# SET EXERCISE:
Starting at the line that contains "Task: Click the" and continuing through the end of the material, reproduce those lines with "green" swapped for "red", changing nothing else, and leave out the pictures.

--

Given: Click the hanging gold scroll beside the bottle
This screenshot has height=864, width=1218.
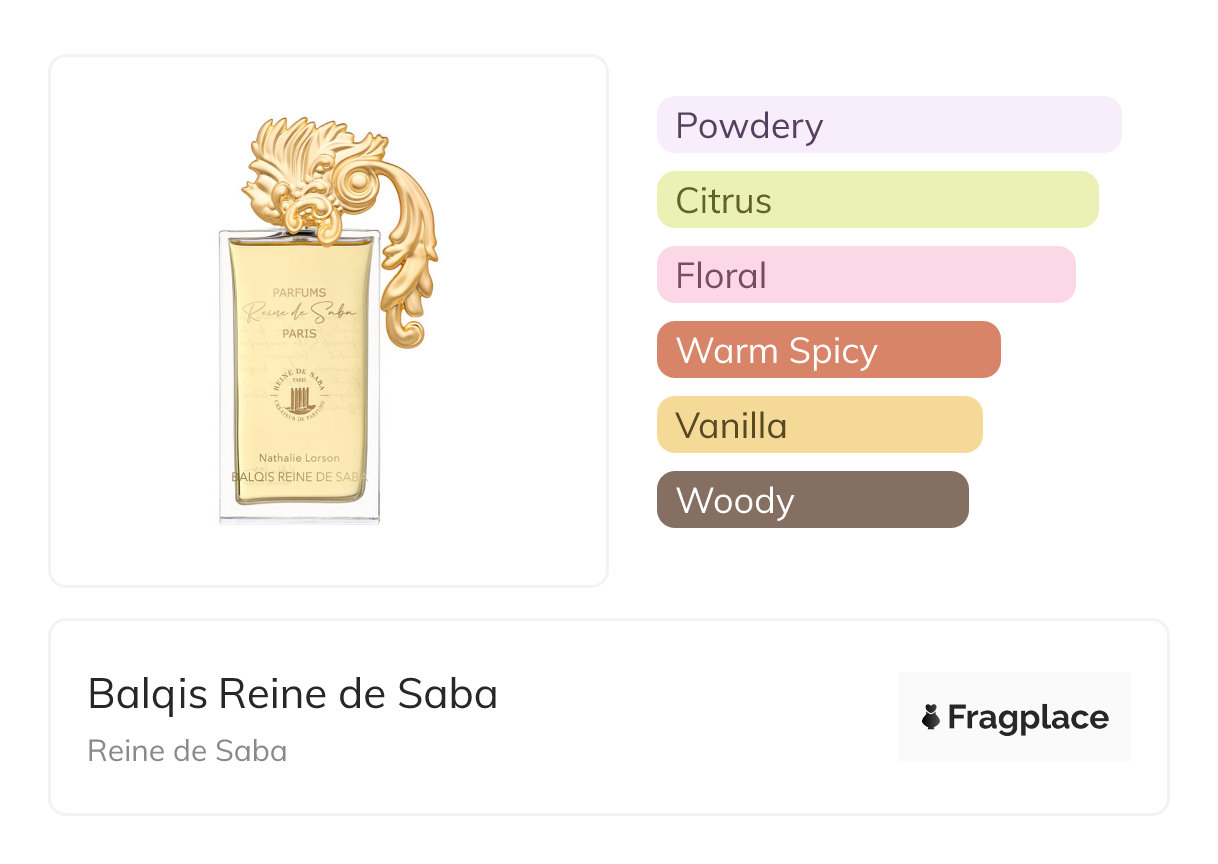Looking at the screenshot, I should click(410, 268).
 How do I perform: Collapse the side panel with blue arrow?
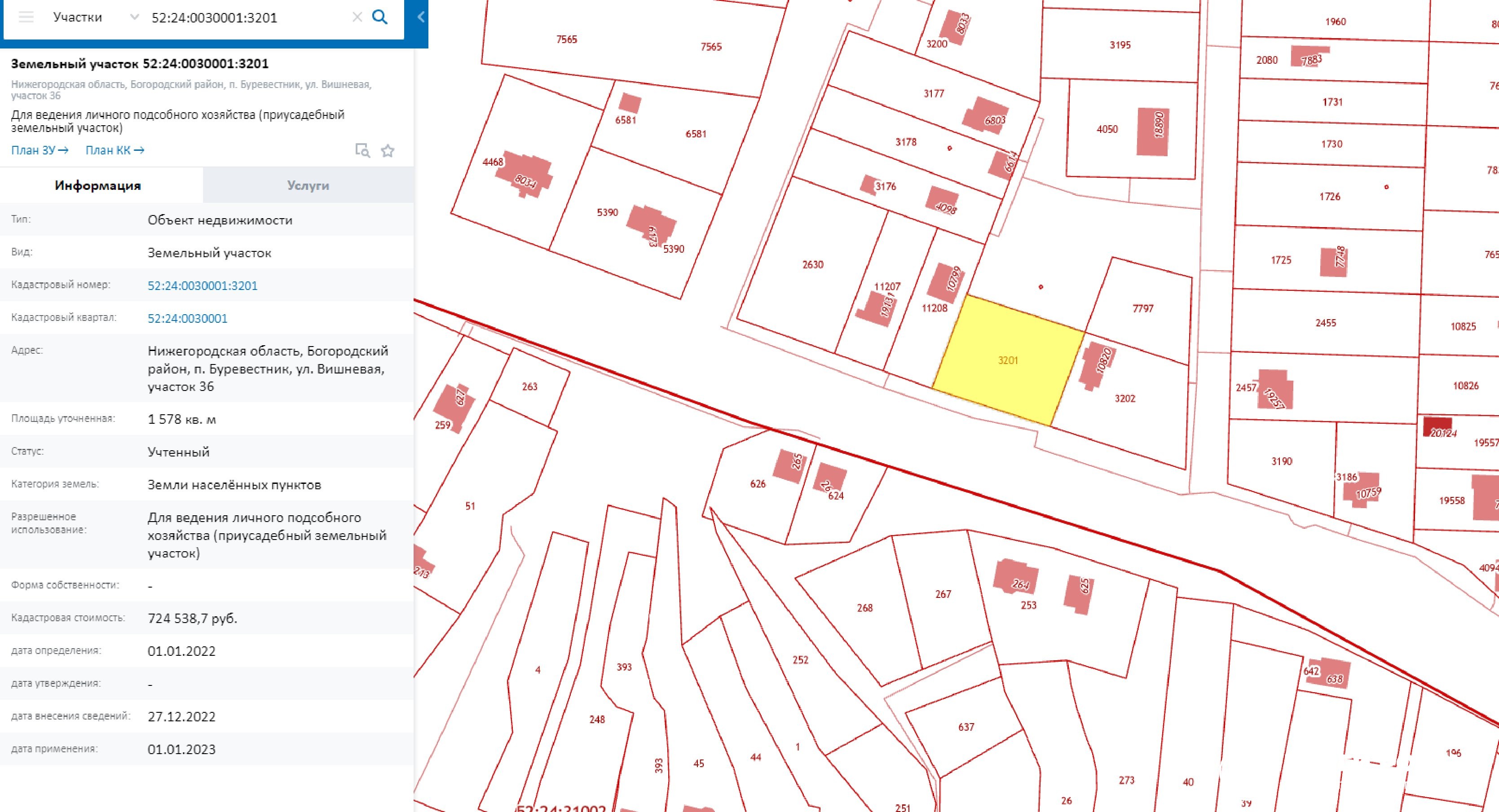[x=421, y=18]
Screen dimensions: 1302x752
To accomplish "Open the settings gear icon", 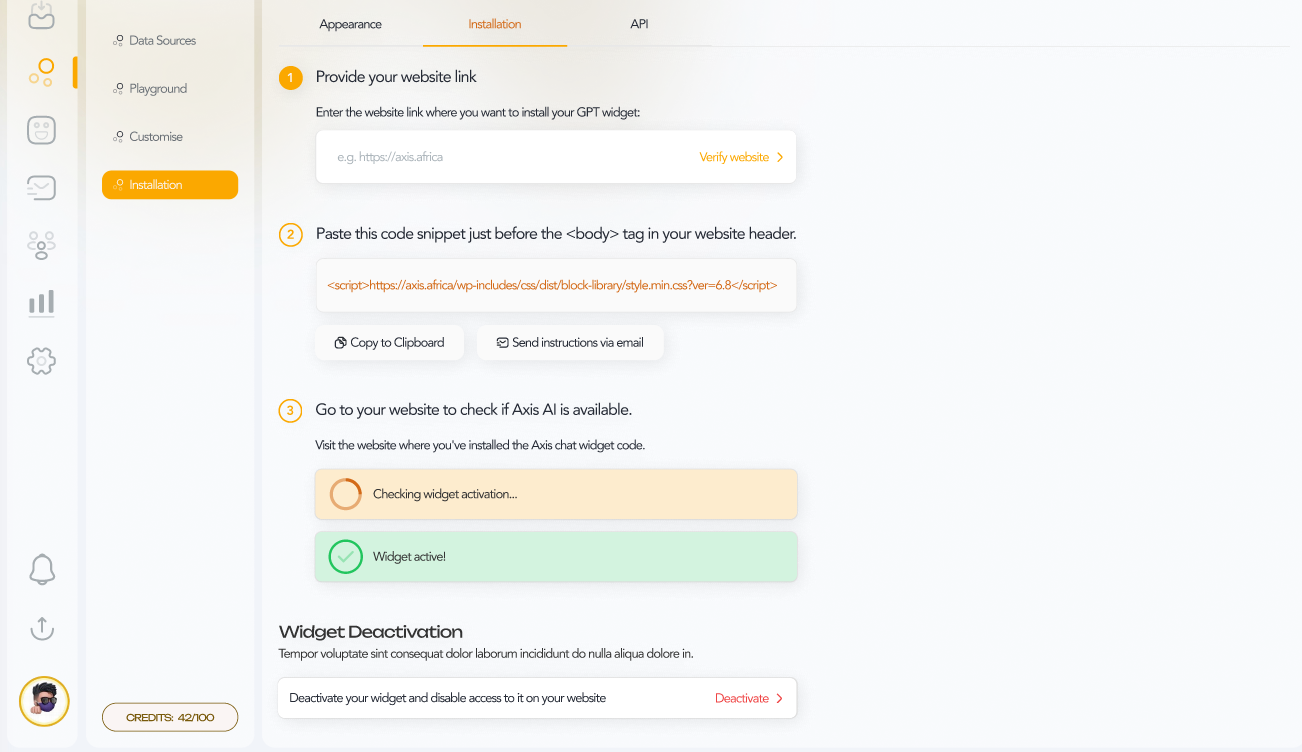I will pos(41,361).
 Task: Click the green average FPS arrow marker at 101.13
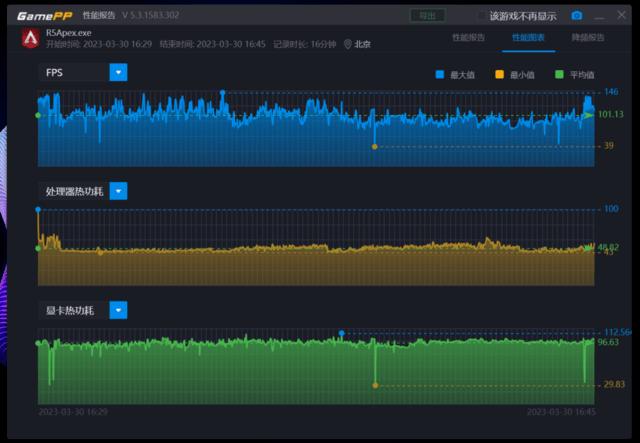click(589, 115)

--

# RESPONSE TO THE EXERCISE:
 Task: Click the red average FPS arrow marker at 101.13
click(589, 115)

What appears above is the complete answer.